(Records for processing begins)

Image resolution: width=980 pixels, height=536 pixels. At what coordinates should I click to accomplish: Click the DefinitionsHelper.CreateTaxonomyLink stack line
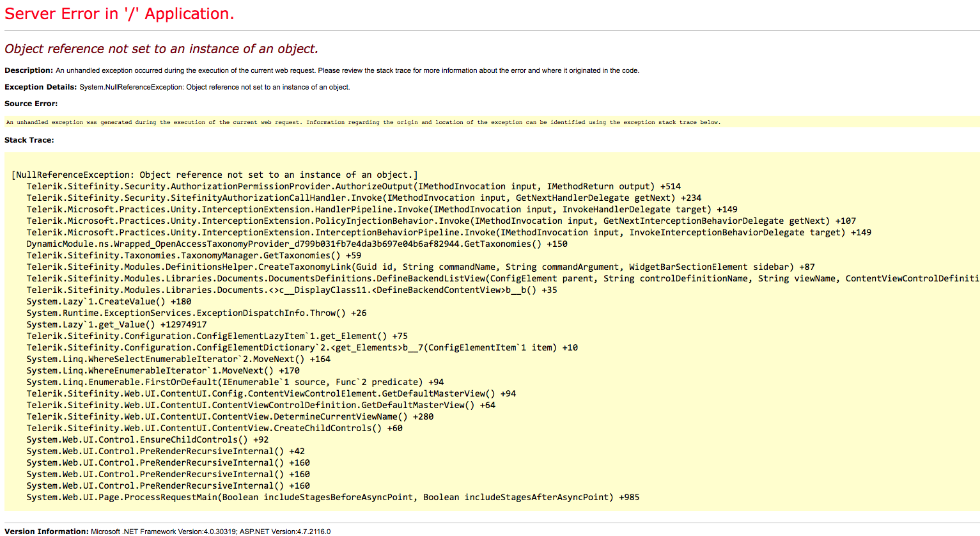pyautogui.click(x=420, y=267)
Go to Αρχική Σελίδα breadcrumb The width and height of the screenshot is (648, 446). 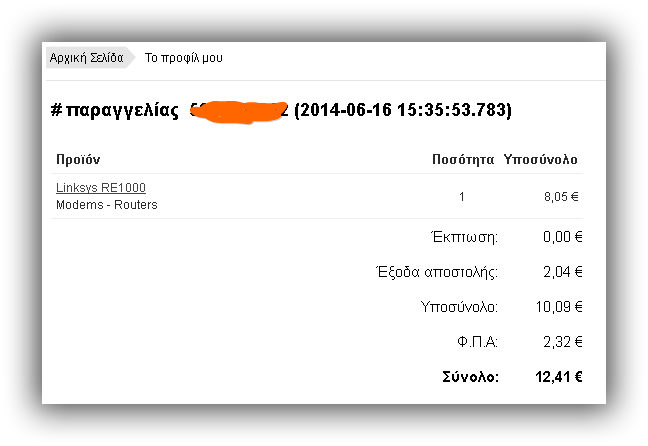point(87,58)
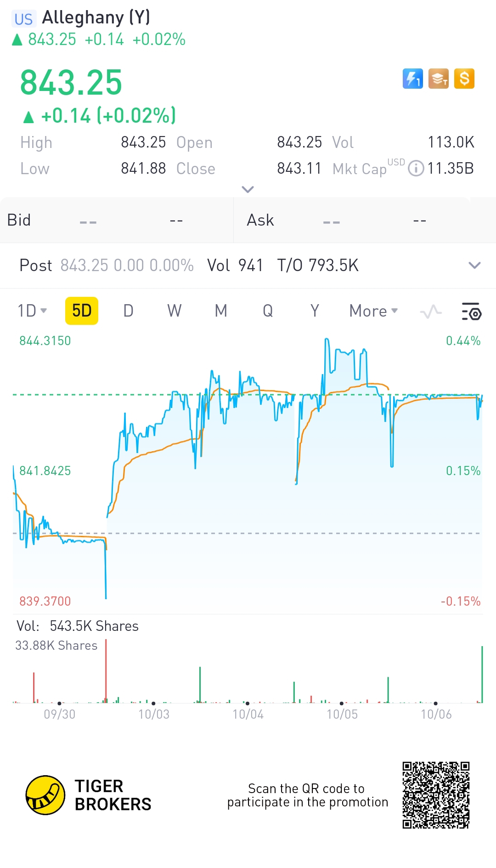
Task: Open the More timeframes dropdown
Action: 373,311
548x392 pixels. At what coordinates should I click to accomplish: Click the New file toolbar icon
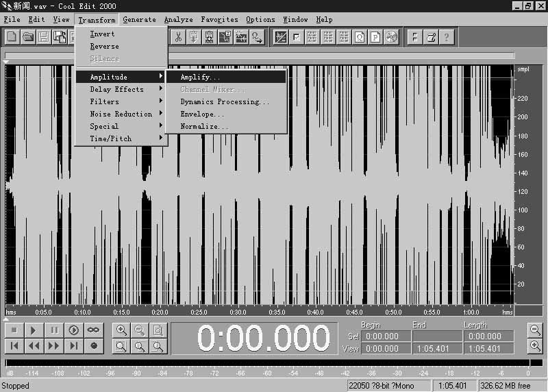coord(12,37)
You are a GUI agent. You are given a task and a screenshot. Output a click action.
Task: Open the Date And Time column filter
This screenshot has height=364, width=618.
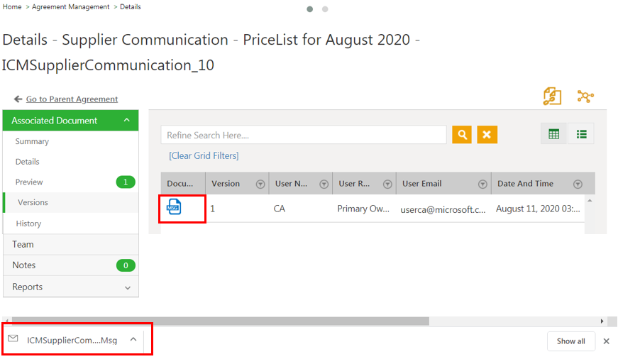(578, 184)
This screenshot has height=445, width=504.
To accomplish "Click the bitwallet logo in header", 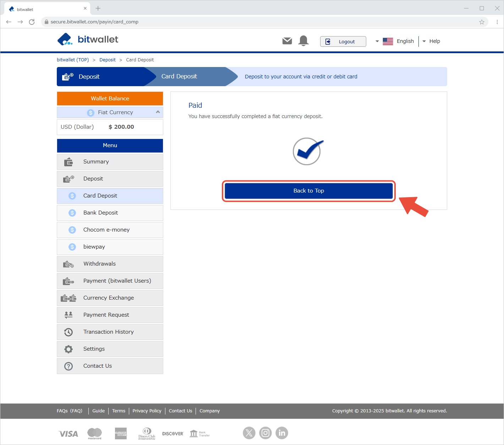I will (88, 39).
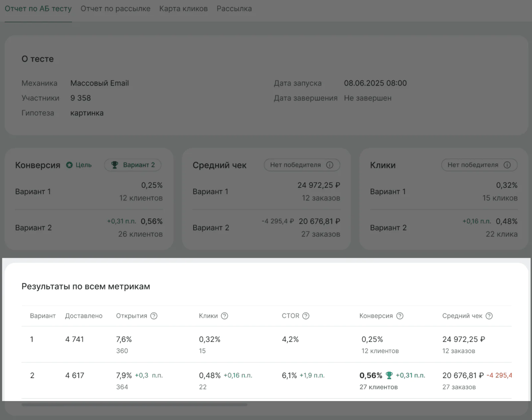The image size is (532, 420).
Task: Click help icon beside Средний чек column header
Action: pos(489,316)
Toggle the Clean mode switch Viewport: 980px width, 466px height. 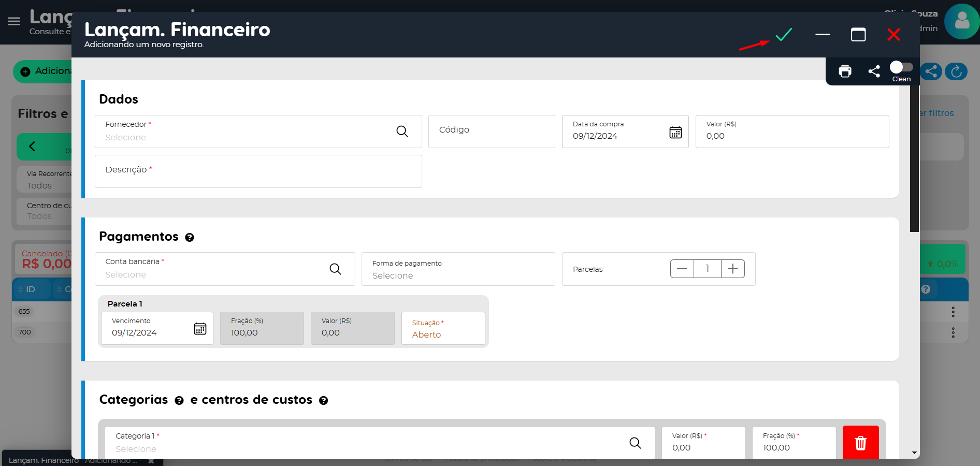(901, 68)
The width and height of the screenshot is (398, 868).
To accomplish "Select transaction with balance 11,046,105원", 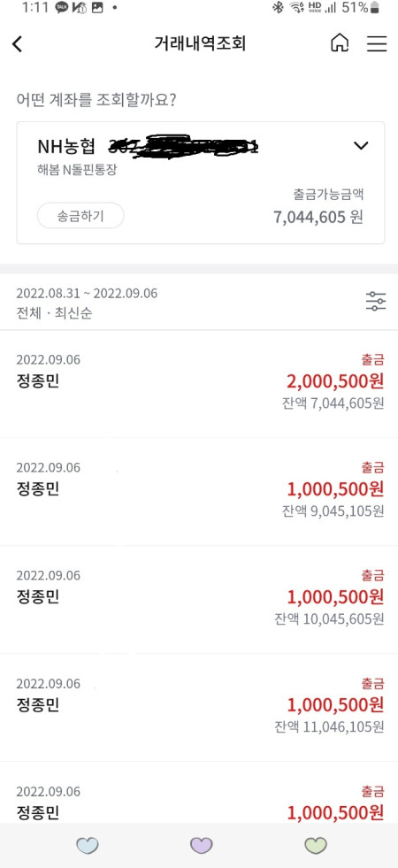I will click(x=199, y=708).
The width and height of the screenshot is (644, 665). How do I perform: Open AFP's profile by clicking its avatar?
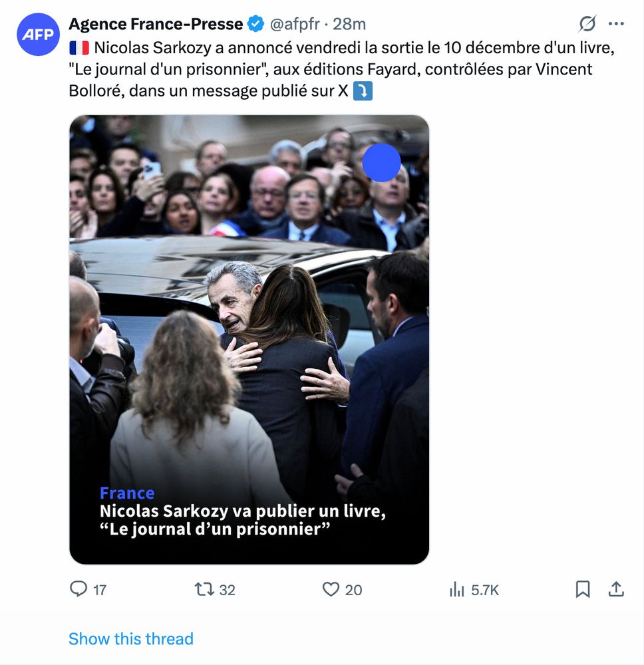pos(38,34)
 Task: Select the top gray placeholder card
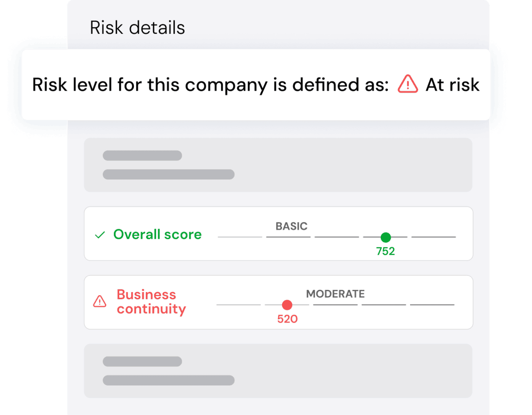[x=278, y=165]
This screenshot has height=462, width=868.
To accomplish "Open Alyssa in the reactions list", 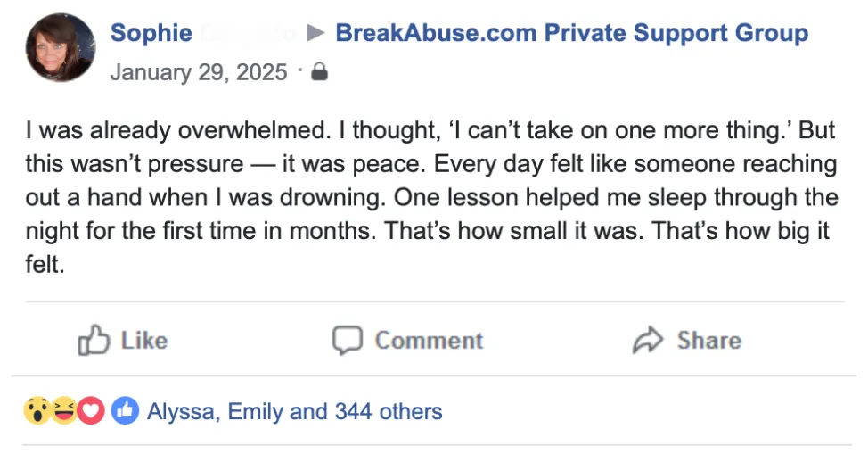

(Records for processing ends)

▶ **Exercise details**
Print the part of the listing above that opens with the line containing "The width and height of the screenshot is (644, 665)." and closes with the line containing "This screenshot has height=462, width=868.". Copy it exactly, both ends included, and omit the pictures.

▶ **Problem solution**
The width and height of the screenshot is (644, 665). How do I perform: Open AFP's profile by clicking its avatar?
pos(38,34)
 Task: Select the top gray placeholder card
[x=278, y=165]
This screenshot has height=462, width=868.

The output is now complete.